The Art of the Louvre’s Tuileries Gardens is a compilation of more than four centuries of compelling work by artists in the pre and post-Impressionism era, a bevy of sculptures, paintings, and photographs never before seen in the United States that portrays the political and social origins of the green space surrounding the Louvre.
Nine life-size sculptures that stood tall in the outdoor gardens in the French capital for centuries are included in the exhibit at the Toledo Museum of Art that opens Thursday and runs through May 11. These include Hercules Battling Achelous as Serpent, a 19th-century depiction of the mythical hero’s battle with the reptile by sculptor Francois Joseph Bosio, and Hamadryad, a 17th-century sculpture by Antoine Coysevox.
PHOTO GALLERY: Click here to see more from the exhibit
The gardens were more often than not a subject for painters hungry to transport their visions to canvas. Place du Carrousel, Paris, 1900 is one of 28 views that famous French Impressionist Camille Pissaro painted of the Tuileries Gardens from a hotel room overlooking the park.
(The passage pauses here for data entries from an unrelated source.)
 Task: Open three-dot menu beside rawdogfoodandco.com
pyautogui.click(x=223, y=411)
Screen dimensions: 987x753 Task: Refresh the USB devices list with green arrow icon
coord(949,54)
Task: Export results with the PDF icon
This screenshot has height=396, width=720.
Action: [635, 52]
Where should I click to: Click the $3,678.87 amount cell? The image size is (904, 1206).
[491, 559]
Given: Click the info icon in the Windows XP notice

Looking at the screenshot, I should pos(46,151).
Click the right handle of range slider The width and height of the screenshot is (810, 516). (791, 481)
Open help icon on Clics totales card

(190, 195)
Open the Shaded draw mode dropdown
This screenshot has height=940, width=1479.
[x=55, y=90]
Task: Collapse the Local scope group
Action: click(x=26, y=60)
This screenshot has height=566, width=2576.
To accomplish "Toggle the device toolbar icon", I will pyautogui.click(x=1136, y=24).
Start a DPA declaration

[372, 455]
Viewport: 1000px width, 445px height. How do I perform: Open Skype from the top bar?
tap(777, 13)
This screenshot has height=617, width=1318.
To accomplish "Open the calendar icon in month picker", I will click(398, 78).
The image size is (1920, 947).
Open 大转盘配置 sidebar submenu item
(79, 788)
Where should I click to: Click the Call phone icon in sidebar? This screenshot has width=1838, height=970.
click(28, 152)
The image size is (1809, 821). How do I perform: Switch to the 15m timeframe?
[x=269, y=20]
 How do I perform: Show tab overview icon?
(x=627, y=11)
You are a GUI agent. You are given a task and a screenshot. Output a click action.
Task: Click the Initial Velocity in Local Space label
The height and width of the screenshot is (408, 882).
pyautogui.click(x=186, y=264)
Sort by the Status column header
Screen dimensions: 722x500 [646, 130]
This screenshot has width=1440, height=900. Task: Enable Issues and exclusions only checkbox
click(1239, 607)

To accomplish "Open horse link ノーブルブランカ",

The buildings depicted in the painting are part of the Louvre.
Pissarro’s composition, one of several in Toledo’s exhibition, is meant to capture the bustling activity of Paris.
The gardens in the early centuries were a place of meditation and both political and personal fanfare for kings and other French royalty. Etchings capture the aristocratic grandeur of the French and life in the gardens.
The painting The Louvre in the Era of Napoleon III by 19th-century artist Victor Chavet exemplifies the reign of the French emperor when he came into power in 1799 and his connection to the Tuileries, which he made the official residence of the First Consul.